I'm hoping to pull this day's monotony out of a nose dive so here's something I've been tossing around. Seems like in regards to the Sleeman buyout of Unibroue there were some sharp thoughts from the board. Especially as summer ramps up (beer in general as an industry and especially microbrews are very product heavy in the winter and cash light likewise cash heavy and product light in the summer) all of the breweries really start to get ready for the beer wars. Tastings, promos, sponsorship of events, polling and advertising all get a boost. This is because they're all fighting for the biggest possible piece of the pie and perhaps more importantly they're fighting for placement both on the shelves and in the hearts and minds of consumers.

Almost hung up on a telemarketer the other night but when she mentioned she was doing a market research survey of beer drinkers I was like 'hell I'm almost two!'. From the questions you could tell, if you were into marketing, that their client (or one of them) was Interbrew S.A. based on the product lines in this case Labatt. It was odd to realize that despite seeing so many beer commercials I couldn't associate the commercials with the brand most times and it didn't influence my purchase process- I 'strongly disagreed' that I was likely to buy Labatt in the near future despite all their advertising. They actually started turning the survey into a type of 'push' advertising when this montone girl started describing commercials in detail which was hilarious since I was choking back a joint during the thing and it just kept going so I'm just trying not to laugh in her face.

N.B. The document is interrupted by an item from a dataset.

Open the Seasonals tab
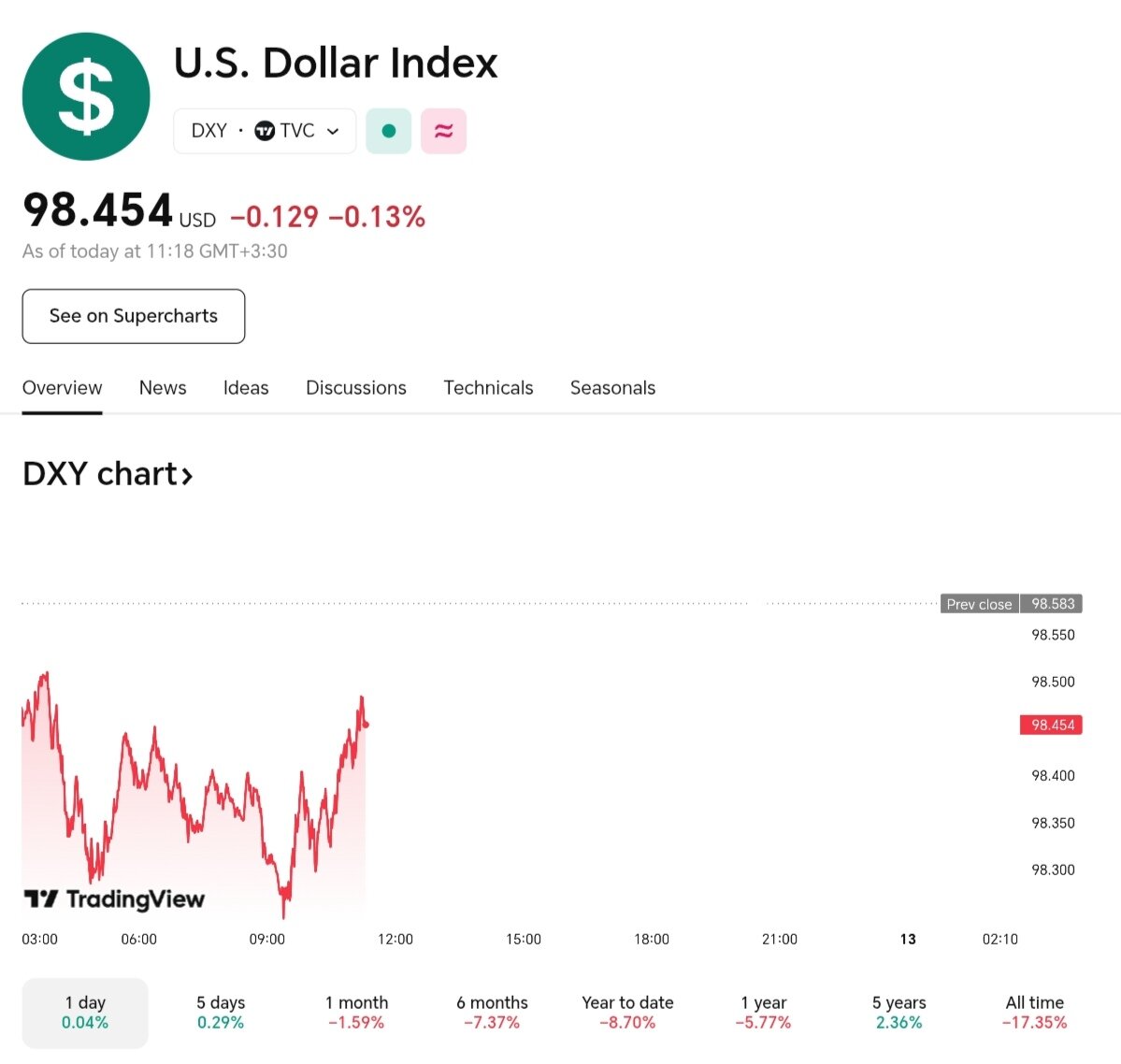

Anyways do you think any of that stuff (ads, promos, featured products, shelf placement) effects what beer you'll buy? Do you notice which brands sponsor which events and patronize them as a result albeit unconsciously?

Link to comment
Share on other sites

for me pretty much not at all. the only commercials for canadian beer that i can think of are for labatt and canadian. i only buy labatt if all the other beer stores are closed (the brewery stays open later). and i never, ever buy canadian. it reminds me of drunkass guys in first year university.

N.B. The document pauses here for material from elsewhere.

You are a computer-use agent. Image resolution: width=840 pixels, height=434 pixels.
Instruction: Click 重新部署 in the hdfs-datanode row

i like to buy lots of different kinds of beer. in b.c. there were lots of microbrews that i got to like but i'm not so familiar with them here. you can still get big rock though, i like that.

although!! i have to admit that last summer i bought keith's more often b/c they gave you a big free beermug. but i drink keith's normally, too.

on another note, my sister just visited the anheuser-busch (sp?) brewery in missouri, and she said they still keep horses there as "tradition." weird eh!! and they have names like "bob" and "doug."

Link to comment
Share on other sites

I loathe the almost jingoistic "I Am Canadian" campaign, and most other beer advertising. Even the littler guys like Sleeman's piss me off with their "aw shucks" approach. In fact, I hate *all* advertising.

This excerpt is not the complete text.